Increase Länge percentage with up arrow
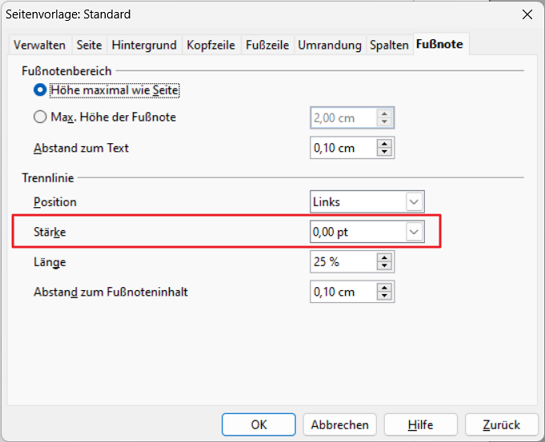(x=384, y=257)
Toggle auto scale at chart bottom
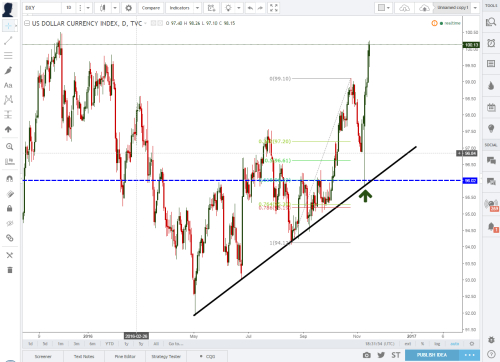 [x=455, y=344]
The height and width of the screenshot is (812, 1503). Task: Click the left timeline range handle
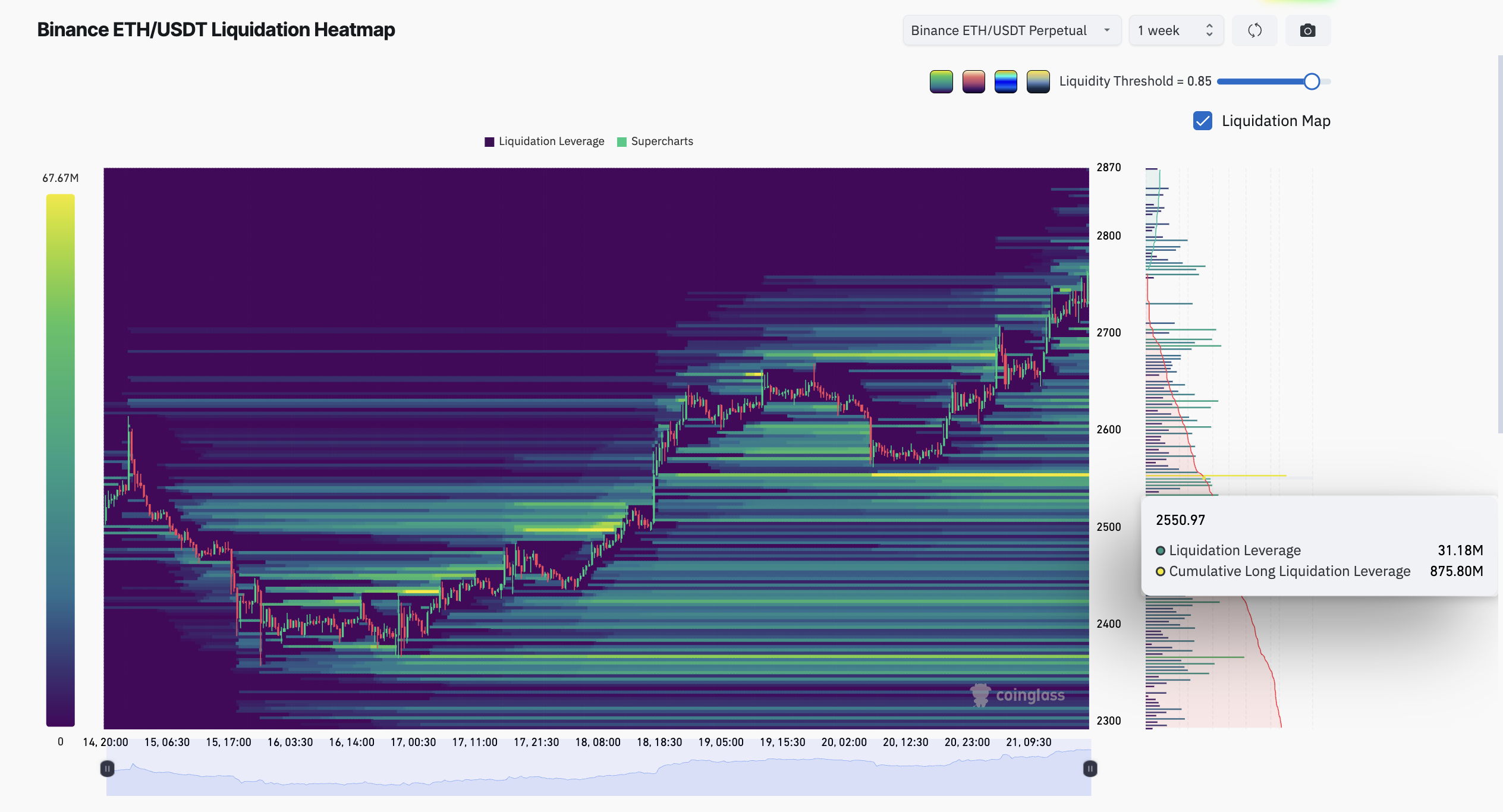107,769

━━━

■ **Description of the task**
The copy should hold exactly the lines from the line containing "The height and" through the end of the data, both ends included, and no pictures.

■ **Task answer**
The height and width of the screenshot is (812, 1503). Task: Click the left timeline range handle
107,769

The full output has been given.